Excerpt provided:
++++++++

Reviewed by poc-1 6 / 10

Hit and miss, mostly miss

This movie tells the later stages of the crime career of John Dillinger, famous bank robber. What's good: Johnny Depp and Christian bale are good, the pacing is good, the sets and period detail are perfect. The score is quite good too.

What's bad: a shootout sequence is obviously shot on a video camera looks cheap and has a major discontinuity in it. Other scenes the camera is shaky.

Also for a movie that prides itself on historical detail, it plays fast and loose with the facts about the Dillinger gang. For instance the death of "Baby Face" Nelson is complete fiction. You are duped into thinking the director cares about historical details with all the period sets, cars, news stories on the radio etc, but actually major parts of the plot are just made up. Of course the reason that historical movies rarely follow history exactly is that real events don't naturally follow standard narrative.

++++++++

Word and element locating data
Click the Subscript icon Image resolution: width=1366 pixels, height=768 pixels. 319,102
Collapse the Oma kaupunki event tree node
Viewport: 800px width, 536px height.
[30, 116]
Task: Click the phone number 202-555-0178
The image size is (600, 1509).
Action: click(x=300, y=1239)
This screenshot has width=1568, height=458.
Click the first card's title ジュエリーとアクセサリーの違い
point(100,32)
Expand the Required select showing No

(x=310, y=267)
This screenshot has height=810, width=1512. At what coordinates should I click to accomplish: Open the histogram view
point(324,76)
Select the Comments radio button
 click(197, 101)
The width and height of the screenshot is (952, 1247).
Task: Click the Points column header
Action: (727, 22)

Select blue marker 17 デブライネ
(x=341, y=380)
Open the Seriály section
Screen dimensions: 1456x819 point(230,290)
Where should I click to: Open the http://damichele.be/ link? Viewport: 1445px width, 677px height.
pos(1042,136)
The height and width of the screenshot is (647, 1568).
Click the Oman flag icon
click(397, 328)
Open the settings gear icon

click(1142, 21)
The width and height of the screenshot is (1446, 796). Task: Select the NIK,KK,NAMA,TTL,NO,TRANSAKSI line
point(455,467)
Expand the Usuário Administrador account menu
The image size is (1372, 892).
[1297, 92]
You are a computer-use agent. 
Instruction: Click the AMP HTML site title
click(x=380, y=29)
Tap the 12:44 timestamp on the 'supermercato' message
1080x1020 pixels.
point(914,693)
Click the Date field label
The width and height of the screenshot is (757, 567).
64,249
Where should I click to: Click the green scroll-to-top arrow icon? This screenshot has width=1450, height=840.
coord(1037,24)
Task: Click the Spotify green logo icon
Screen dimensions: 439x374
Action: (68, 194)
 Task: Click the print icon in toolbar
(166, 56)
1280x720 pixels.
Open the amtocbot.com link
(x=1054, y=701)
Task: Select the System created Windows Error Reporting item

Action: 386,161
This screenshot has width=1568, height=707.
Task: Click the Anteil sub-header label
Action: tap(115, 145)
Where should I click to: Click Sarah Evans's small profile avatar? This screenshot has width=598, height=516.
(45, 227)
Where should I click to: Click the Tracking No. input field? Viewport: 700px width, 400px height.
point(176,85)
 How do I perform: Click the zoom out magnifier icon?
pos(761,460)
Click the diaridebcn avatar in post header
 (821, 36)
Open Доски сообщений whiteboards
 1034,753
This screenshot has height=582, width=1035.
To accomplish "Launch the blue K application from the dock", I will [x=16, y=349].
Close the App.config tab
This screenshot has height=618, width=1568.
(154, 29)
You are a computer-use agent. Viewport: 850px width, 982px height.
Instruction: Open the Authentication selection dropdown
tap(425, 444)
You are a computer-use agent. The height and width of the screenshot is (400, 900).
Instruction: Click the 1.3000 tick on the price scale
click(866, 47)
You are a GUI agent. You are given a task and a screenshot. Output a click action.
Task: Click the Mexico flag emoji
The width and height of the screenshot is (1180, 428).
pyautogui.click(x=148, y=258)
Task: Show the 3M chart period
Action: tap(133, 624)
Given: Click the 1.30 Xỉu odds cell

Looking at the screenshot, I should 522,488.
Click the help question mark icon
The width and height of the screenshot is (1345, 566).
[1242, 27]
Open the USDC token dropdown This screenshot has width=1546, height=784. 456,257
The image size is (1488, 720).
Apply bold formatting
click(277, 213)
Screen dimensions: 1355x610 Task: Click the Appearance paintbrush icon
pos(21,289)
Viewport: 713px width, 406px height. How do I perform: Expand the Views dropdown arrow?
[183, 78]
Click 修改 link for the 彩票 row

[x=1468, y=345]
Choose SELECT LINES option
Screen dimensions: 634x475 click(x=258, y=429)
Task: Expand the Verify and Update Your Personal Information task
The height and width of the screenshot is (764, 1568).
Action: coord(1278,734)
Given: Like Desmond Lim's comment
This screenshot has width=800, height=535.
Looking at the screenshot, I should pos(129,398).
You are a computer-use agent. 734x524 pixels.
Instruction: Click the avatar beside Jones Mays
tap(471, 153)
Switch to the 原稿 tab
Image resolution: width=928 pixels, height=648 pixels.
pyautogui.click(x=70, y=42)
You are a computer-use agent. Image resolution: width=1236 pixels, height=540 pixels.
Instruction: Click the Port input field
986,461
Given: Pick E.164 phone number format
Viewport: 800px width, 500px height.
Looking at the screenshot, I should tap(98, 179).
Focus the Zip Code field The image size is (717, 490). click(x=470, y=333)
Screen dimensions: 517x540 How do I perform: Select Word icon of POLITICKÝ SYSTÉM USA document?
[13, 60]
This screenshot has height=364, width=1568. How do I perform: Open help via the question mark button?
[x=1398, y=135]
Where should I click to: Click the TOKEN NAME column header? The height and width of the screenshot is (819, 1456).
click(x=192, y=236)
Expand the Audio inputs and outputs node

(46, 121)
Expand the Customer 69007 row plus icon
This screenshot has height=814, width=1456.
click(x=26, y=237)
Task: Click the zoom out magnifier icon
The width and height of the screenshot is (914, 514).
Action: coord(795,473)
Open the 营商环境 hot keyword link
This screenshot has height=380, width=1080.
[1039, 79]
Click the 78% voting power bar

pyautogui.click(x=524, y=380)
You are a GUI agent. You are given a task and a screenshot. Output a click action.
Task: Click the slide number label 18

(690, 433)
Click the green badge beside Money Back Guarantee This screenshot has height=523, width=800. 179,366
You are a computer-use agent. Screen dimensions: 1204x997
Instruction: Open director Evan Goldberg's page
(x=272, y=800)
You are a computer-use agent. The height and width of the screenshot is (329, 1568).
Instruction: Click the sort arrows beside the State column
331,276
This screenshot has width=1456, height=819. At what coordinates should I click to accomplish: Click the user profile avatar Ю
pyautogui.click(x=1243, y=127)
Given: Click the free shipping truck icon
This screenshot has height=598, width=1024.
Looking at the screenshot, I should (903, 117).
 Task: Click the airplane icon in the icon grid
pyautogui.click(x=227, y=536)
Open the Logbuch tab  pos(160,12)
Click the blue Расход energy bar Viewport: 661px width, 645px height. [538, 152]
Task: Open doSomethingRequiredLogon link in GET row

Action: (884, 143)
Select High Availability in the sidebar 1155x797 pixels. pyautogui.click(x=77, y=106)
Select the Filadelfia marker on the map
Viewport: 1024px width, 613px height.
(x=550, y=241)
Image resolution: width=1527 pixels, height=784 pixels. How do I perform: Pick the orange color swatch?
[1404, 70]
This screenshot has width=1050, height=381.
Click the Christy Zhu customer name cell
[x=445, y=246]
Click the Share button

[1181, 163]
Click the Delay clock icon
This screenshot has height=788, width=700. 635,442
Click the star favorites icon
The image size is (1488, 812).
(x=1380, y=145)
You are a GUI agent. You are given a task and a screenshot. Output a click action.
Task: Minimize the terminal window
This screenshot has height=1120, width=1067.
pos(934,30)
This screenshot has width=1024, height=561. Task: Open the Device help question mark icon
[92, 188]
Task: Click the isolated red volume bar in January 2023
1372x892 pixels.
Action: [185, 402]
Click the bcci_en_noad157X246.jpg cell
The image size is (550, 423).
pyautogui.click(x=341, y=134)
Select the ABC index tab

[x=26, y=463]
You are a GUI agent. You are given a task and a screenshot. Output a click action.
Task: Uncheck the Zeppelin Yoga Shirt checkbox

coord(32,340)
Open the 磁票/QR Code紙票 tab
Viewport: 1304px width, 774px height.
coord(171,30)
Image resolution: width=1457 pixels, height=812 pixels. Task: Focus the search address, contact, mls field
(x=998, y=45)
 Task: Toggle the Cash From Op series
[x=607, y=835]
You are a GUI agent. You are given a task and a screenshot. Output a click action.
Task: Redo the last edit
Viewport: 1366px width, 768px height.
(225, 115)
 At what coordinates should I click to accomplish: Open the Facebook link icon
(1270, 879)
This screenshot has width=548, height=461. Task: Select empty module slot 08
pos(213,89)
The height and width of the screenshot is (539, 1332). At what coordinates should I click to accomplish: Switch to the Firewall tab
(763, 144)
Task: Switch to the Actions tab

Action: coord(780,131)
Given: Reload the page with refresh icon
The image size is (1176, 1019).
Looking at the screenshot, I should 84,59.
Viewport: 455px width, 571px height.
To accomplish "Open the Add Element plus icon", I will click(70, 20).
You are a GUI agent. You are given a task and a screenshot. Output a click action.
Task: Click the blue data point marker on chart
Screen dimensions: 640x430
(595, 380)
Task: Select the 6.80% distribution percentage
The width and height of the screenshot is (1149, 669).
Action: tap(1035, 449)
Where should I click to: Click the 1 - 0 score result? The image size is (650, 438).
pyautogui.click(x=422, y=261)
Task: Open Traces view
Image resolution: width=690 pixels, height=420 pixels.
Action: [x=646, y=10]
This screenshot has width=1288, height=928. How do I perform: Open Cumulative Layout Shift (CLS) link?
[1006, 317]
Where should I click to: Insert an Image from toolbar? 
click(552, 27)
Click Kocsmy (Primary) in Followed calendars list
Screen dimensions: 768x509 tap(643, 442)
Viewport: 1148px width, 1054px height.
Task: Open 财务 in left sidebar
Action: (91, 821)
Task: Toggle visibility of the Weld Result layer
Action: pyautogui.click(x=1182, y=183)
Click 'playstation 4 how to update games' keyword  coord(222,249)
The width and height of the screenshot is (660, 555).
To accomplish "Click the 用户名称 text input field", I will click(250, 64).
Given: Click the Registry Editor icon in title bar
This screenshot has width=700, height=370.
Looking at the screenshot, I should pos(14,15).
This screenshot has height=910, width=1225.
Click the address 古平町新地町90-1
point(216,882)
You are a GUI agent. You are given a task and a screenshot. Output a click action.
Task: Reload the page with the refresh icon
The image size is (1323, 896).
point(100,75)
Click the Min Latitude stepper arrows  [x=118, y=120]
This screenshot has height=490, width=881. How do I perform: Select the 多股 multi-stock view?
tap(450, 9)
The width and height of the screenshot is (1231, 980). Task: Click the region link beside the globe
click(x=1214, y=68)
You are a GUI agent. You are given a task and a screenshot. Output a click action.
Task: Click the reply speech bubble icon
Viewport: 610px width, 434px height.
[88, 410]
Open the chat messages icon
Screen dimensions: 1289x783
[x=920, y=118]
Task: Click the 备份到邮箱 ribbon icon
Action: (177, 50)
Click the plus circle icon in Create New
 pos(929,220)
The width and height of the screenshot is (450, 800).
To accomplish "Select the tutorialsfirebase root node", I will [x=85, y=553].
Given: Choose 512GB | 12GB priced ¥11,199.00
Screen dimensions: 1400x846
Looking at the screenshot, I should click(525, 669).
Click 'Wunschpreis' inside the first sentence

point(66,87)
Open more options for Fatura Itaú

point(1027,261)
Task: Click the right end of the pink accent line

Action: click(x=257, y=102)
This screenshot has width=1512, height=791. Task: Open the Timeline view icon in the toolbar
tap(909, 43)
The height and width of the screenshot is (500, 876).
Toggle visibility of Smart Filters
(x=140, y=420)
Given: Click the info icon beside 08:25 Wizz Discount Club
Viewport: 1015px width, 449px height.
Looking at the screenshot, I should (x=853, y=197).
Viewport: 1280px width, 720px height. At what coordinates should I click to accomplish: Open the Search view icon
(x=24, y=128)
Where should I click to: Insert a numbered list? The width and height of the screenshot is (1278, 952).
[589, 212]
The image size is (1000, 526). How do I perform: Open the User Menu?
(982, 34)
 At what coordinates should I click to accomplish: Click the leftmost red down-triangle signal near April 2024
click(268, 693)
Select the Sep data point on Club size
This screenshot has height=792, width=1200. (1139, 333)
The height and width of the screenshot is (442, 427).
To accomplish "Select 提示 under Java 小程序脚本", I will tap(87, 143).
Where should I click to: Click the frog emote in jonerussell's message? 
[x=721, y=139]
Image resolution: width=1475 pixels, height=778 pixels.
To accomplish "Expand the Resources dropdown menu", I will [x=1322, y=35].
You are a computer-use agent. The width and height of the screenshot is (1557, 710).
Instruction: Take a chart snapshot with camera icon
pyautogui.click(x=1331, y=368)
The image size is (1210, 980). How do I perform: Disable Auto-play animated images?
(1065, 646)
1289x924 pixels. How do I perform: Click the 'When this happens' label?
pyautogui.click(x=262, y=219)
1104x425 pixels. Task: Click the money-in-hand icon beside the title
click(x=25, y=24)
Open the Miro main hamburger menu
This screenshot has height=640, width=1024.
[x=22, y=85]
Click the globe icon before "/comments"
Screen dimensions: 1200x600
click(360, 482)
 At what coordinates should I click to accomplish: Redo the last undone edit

++++++++

Tasks to complete:
1. Quote the part of the movie review starting at "Hit and miss, mostly" and ending at "quite good too.".
2. Answer these questions using the movie review:
(a) What does the reviewer call perfect?
(b) What was the shootout sequence shot on?
(c) Whose death in the movie is described as complete fiction?
The records are not needed for any of this work.

Task results:
1.
Hit and miss, mostly miss

This movie tells the later stages of the crime career of John Dillinger, famous bank robber. What's good: Johnny Depp and Christian bale are good, the pacing is good, the sets and period detail are perfect. The score is quite good too.

2.
(a) The sets and period detail.
(b) A video camera.
(c) "Baby Face" Nelson's.